Towards Train-Test Consistency for Semi-supervised Temporal Action Localization
It addresses a key bottleneck in weakly-supervised action localization for video analysis, offering a practical improvement with semi-supervision.
The paper tackles the train-test inconsistency in semi-supervised temporal action localization, proposing TTC-Loc to align strategies, which significantly outperforms state-of-the-art methods on benchmarks like THUMOS'14, achieving 33.4% mAP with minimal full annotations.

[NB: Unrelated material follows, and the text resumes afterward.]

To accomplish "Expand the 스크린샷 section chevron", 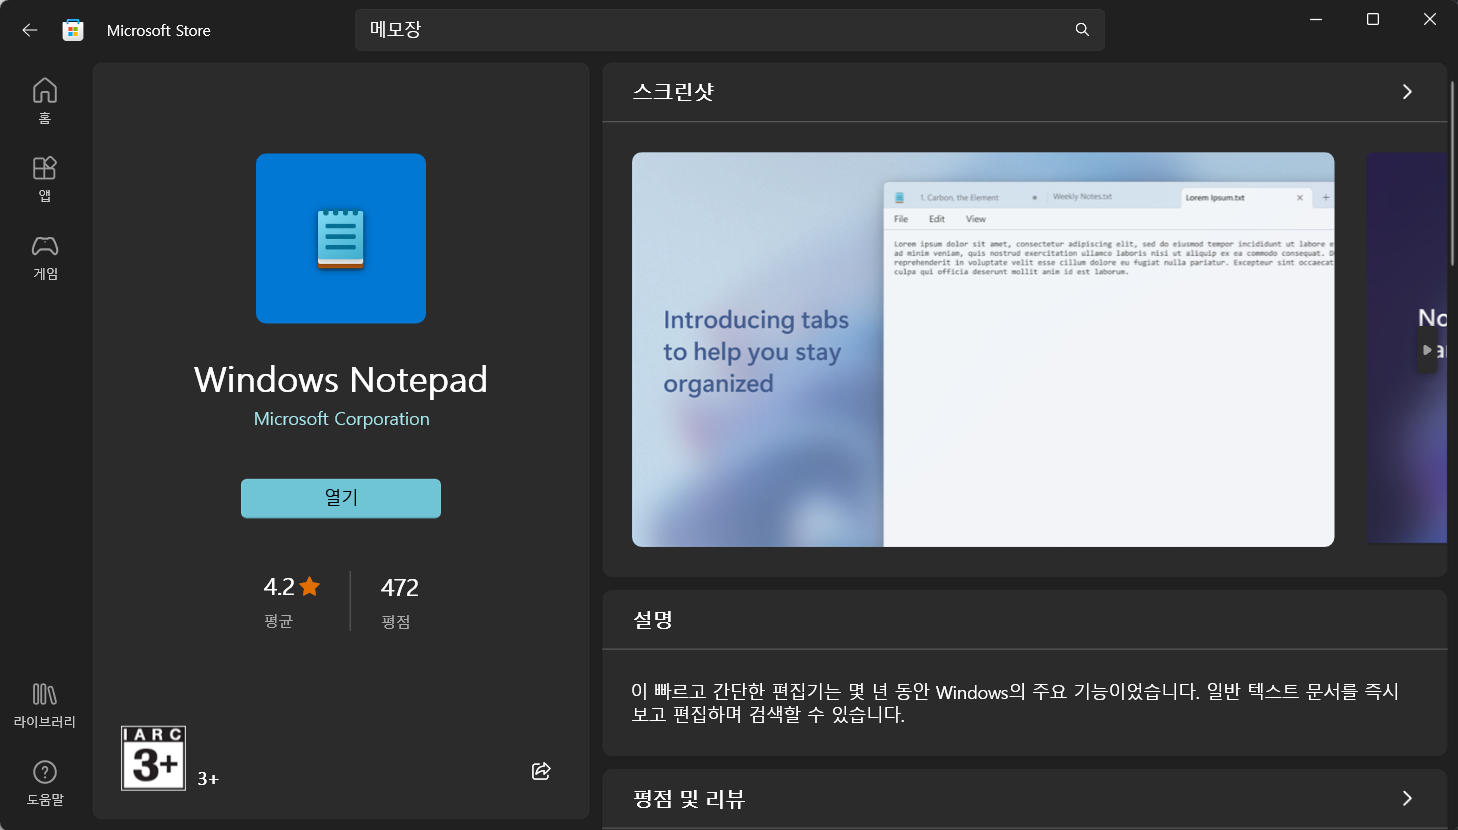I will point(1406,91).
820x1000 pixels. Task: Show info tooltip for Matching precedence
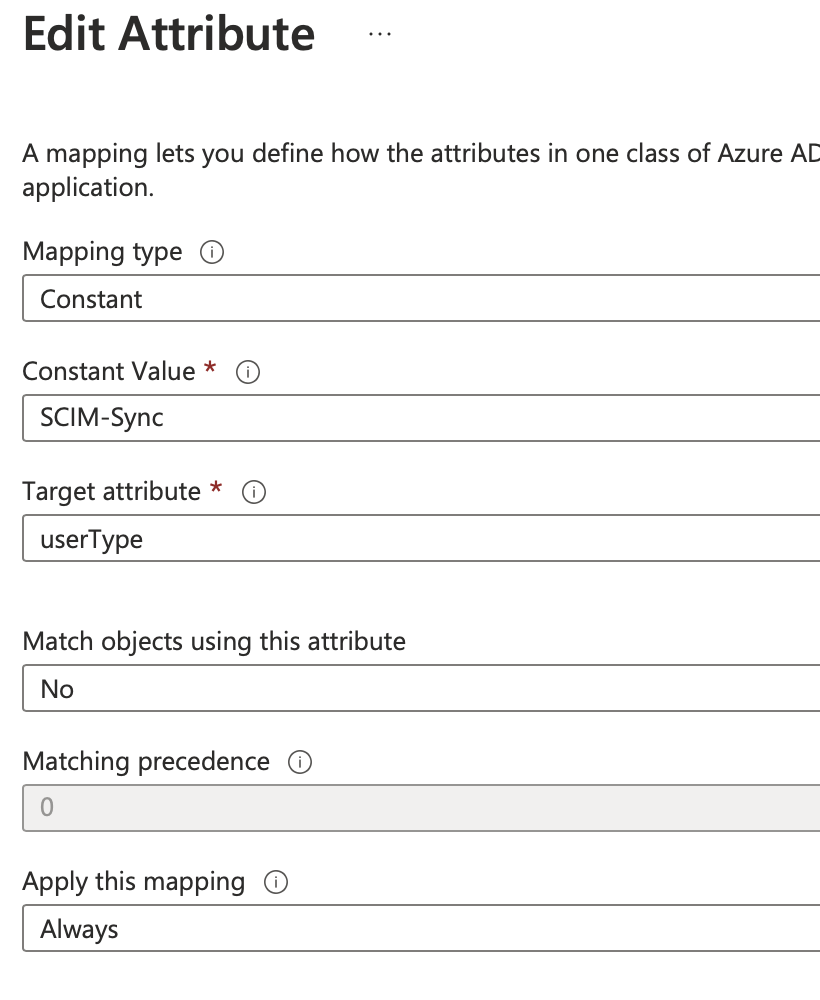click(300, 761)
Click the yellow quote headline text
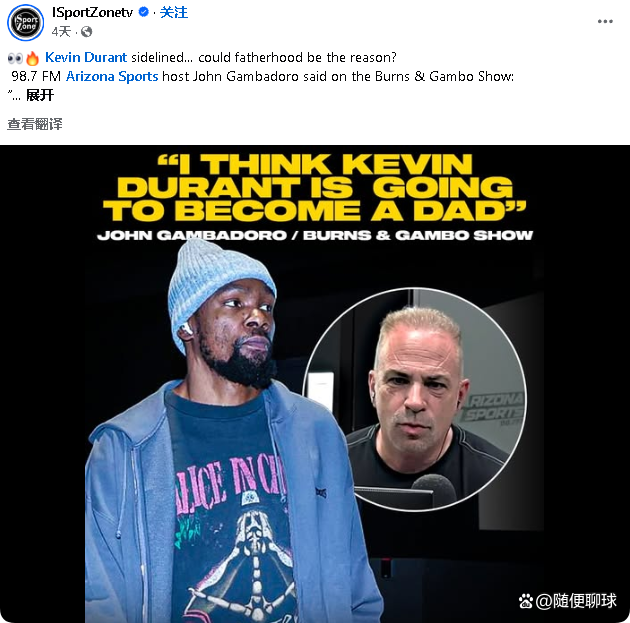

Recently, Weakly-supervised Temporal Action Localization (WTAL) has been densely studied but there is still a large gap between weakly-supervised models and fully-supervised models. It is practical and intuitive to annotate temporal boundaries of a few examples and utilize them to help WTAL models better detect actions. However, the train-test discrepancy of action localization strategy prevents WTAL models from leveraging semi-supervision for further improvement. At training time, attention or multiple instance learning is used to aggregate predictions of each snippet for video-level classification; at test time, they first obtain action score sequences over time, then truncate segments of scores higher than a fixed threshold, and post-process action segments. The inconsistent strategy makes it hard to explicitly supervise the action localization model with temporal boundary annotations at training time. In this paper, we propose a Train-Test Consistent framework, TTC-Loc. In both training and testing time, our TTC-Loc localizes actions by comparing scores of action classes and predicted threshold, which enables it to be trained with semi-supervision. By fixing the train-test discrepancy, our TTC-Loc significantly outperforms the state-of-the-art performance on THUMOS'14, ActivityNet 1.2 and 1.3 when only video-level labels are provided for training. With full annotations of only one video per class and video-level labels for the other videos, our TTC-Loc further boosts the performance and achieves 33.4\% mAP (IoU threshold 0.5) on THUMOS's 14.